On Wednesday, May 7, 2003, at 04:13 PM, Richard Henderson wrote:
On Wed, May 07, 2003 at 03:58:24PM -0700, Mike Stump wrote:
On Tuesday, May 6, 2003, at 09:03 PM, Alexandre Oliva wrote:
But then, so is a single instruction that loads, operates then stores,
right? The thing is that GCC doesn't ever give such instruction a
chance if the variable is volatile.

But, obviously, it should be made to.

No, that's not obvious at all.


It means that, the behaviour of the program is going to depend on

(1) Whether the source was written as "i++" or "i += 1" or "i = i + 1".
I think this would be astonishing to most C programmers.
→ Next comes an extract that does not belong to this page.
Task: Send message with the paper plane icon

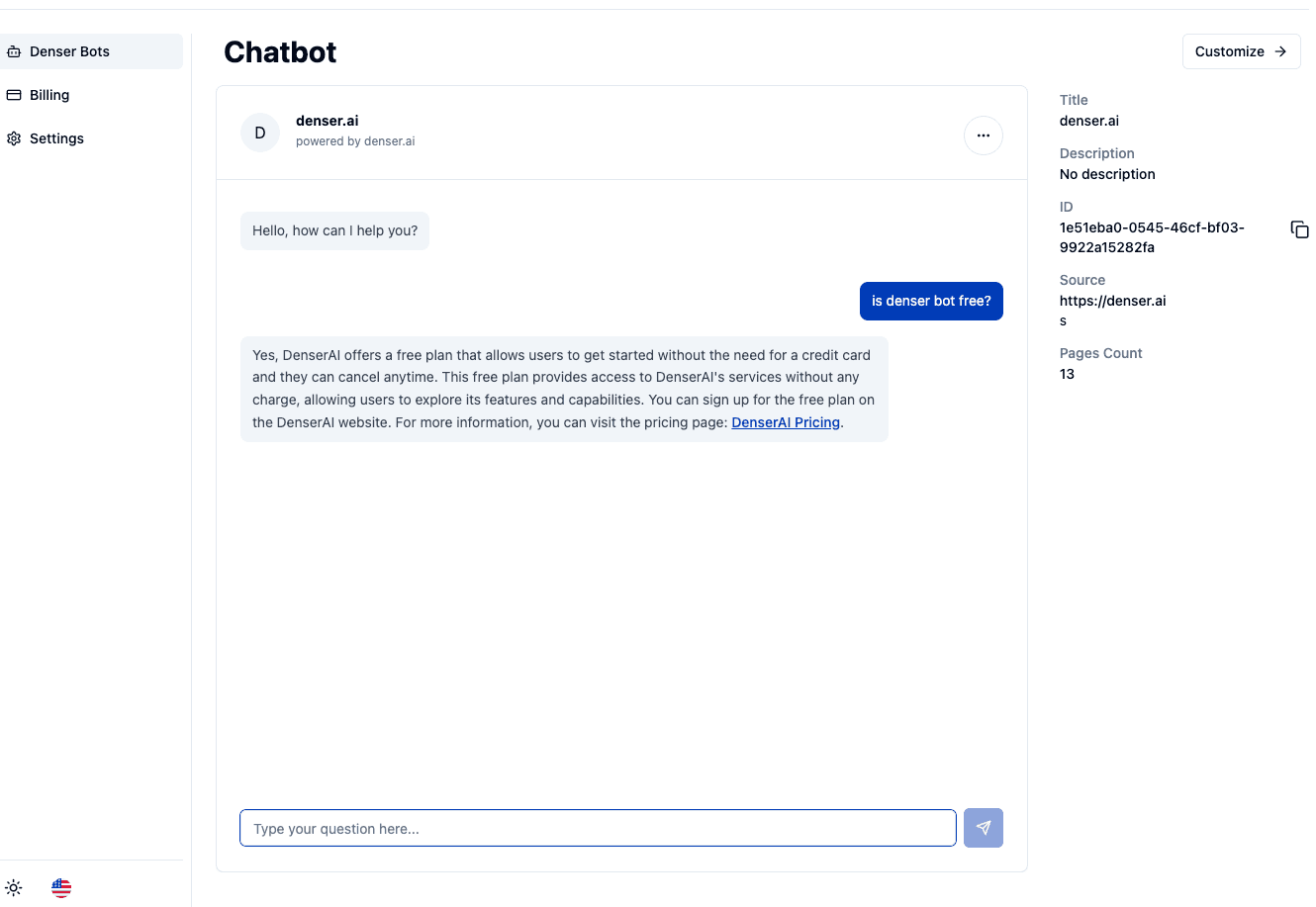Action: (x=983, y=828)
I must not have explained in enough detail what I meant if you thought I meant that.
I meant something that isn't astonishing. I meant that if the compiler would generate:


	load r0,M
	addi r0,1
	store r0,M

and if the architecture has:

inc M,1

(defined as load, inc by 1, then store) then the optimizer should be free to generate:

inc M

if it wants to. Not obligated, not mandated, and not dependent upon the input form in the source language. This transformation, I claim, isn't astonishing. I'd claim it is expected (see volatile_okgcc mail thread from a while ago).

(2) Whether the architecture supports load/op/store instructions at all.
This reduces portability of driver code across architectures.
Given the difficulty of validating driver code in the first
place, this is surely a big lose.

Nope, don't mean this.


  (3) Whether a particular revision of an architecture issues its
      load/op/store bus cycles in the same manner.  IIRC, 68000 vs
      68020 is an example of this sort of change.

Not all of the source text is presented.